Então é necessário fazer uma dieta exclusivamente proteica? Não é assim, afirma Barbara Craven, Ph.D.., RD, LD e especialista em exames de Cushing. A Dr. Craven diz que deve-se primeiro normalizar o apetite. Tente eliminar os carboidratos refinados: farinha branca e açúcar branco. Além disso, livre-se das gorduras de origem animal. No entanto, ela também diz que não se deve privar totalmente da energia provinda dos carboidratos. Você precisa de carboidratos, pois eles são o combustível do corpo. O corpo os queima e, depois, a gordura. Sem carboidratos, o corpo começará a queimar os músculos para se nutrir. Caso esteja limitando à ingestão de carboidratos e acabar ficando com pouca energia, coma um pequeno pedaço de chocolate.

É preciso mais proteína em sua dieta, assim como cálcio, pois pode ocorrer perda de massa óssea, devido aos altos níveis de cortisol. Suplementos, como cálcio ou vitamina D, podem ajudar a atingir a quantidade diária desejada. Além disso, limite a quantidade de sal na dieta. O excesso dele pode causar hipertensão arterial, o que já é uma das complicações dessa síndrome (veja a referência 1).

Outras ajudas

A dieta por si só não é capaz de solucionar tudo. Devido à potencial perda óssea, uma das melhores coisas é a prática regular de exercícios.

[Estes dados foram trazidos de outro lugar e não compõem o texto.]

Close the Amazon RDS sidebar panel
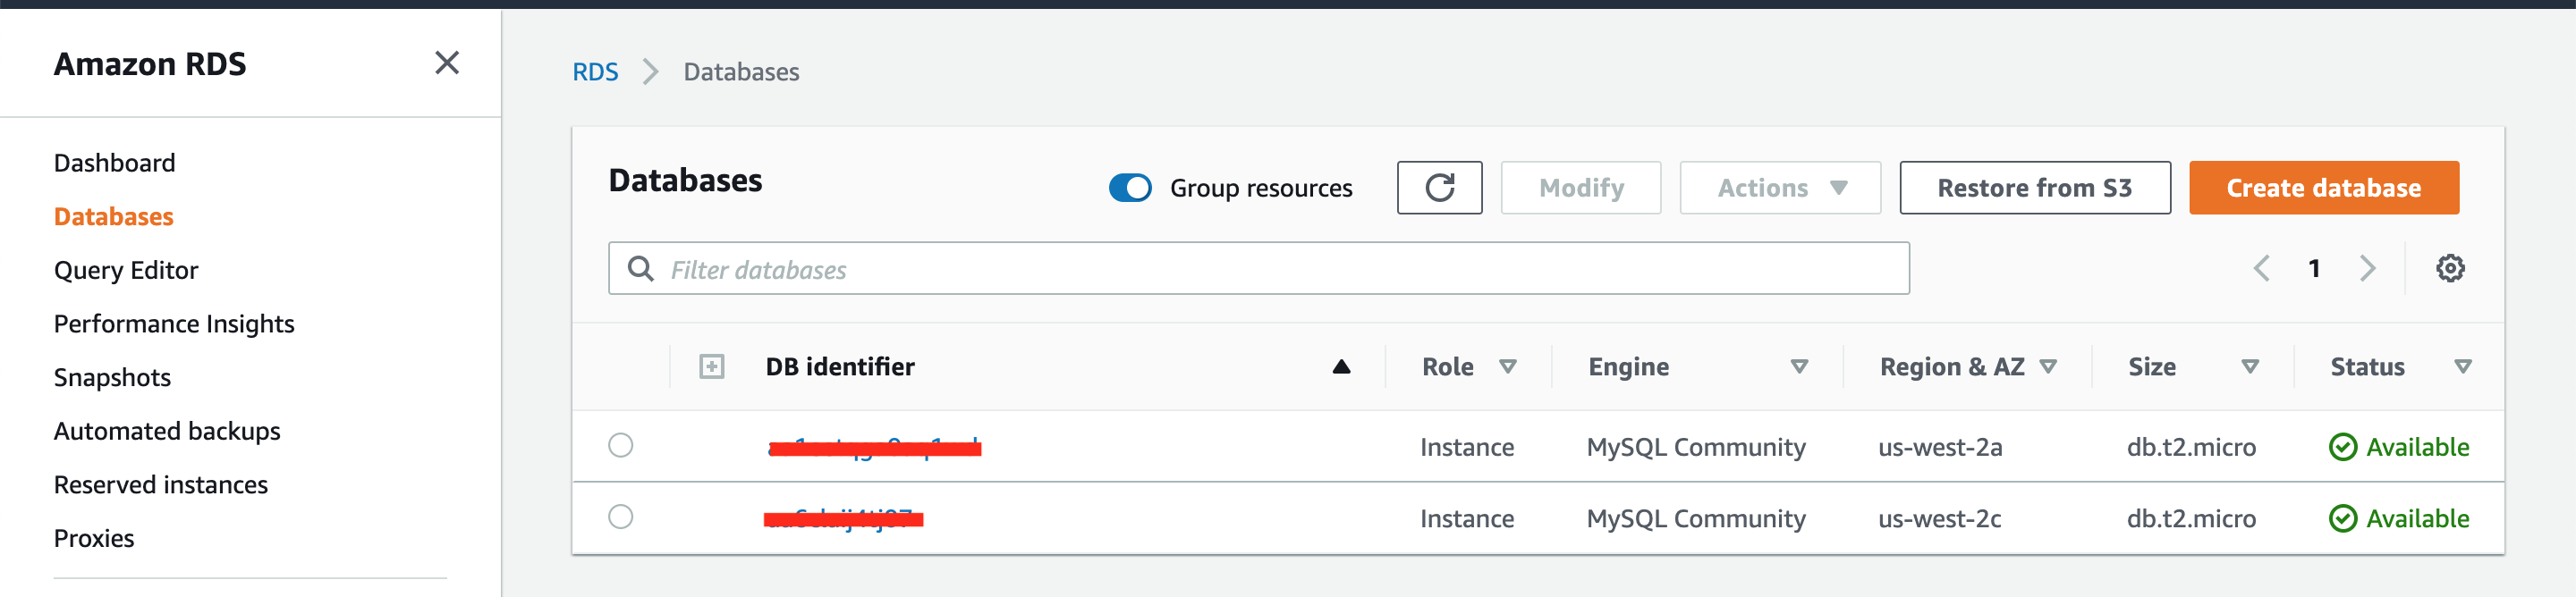2576x597 pixels. (447, 63)
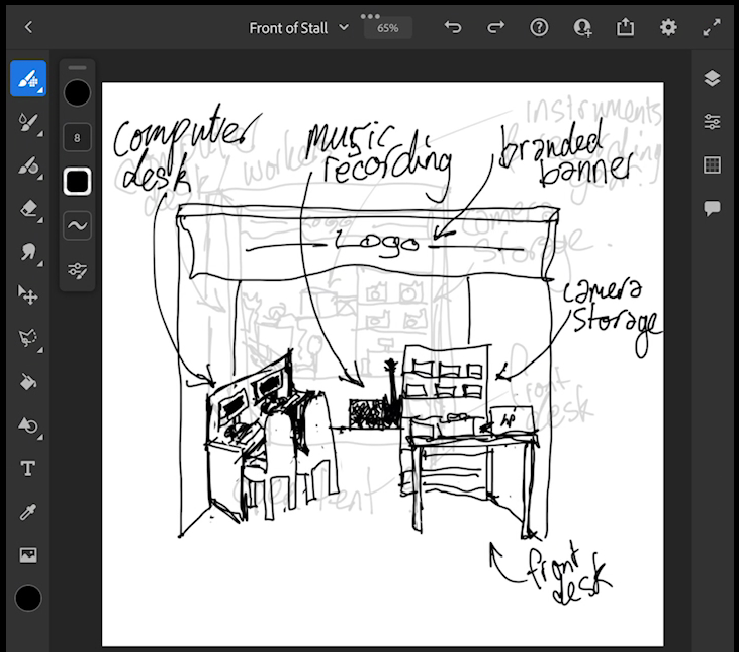This screenshot has width=739, height=652.
Task: Select the Live Brushes tool
Action: pyautogui.click(x=28, y=121)
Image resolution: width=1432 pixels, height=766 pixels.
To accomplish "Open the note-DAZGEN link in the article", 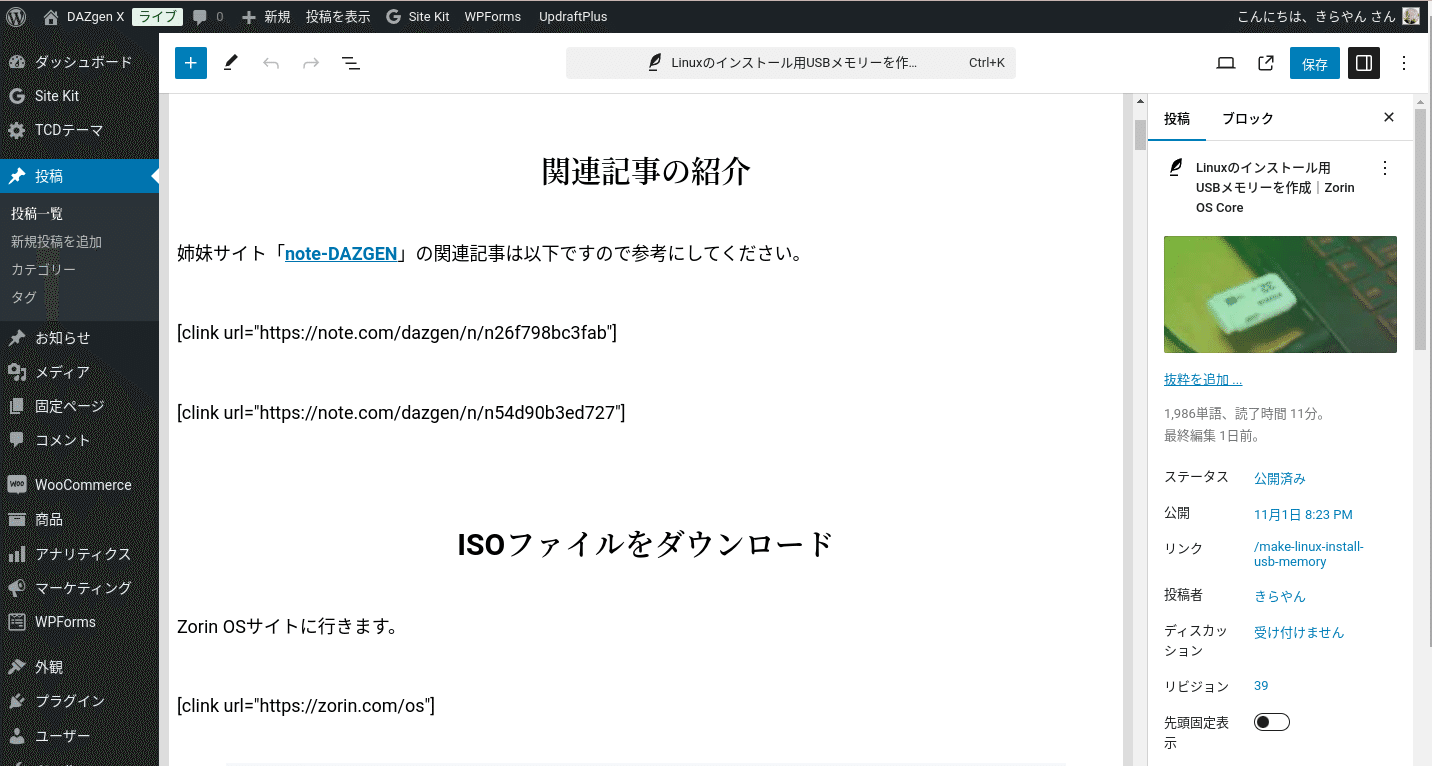I will (342, 253).
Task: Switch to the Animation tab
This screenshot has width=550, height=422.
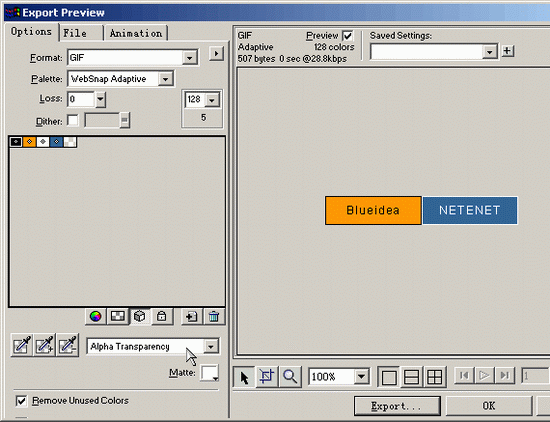Action: 136,33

Mais especificamente, os de levantamento de peso, como musculação, flexões ou abdominais. Já que o ganho de peso no tronco e na face são efeitos colaterais comuns de Cushing, os exercícios que aumentam a frequência cardíaca são muito convenientes (veja a referência 3). Faça atividades como cooper, corrida, natação e andar de bicicleta.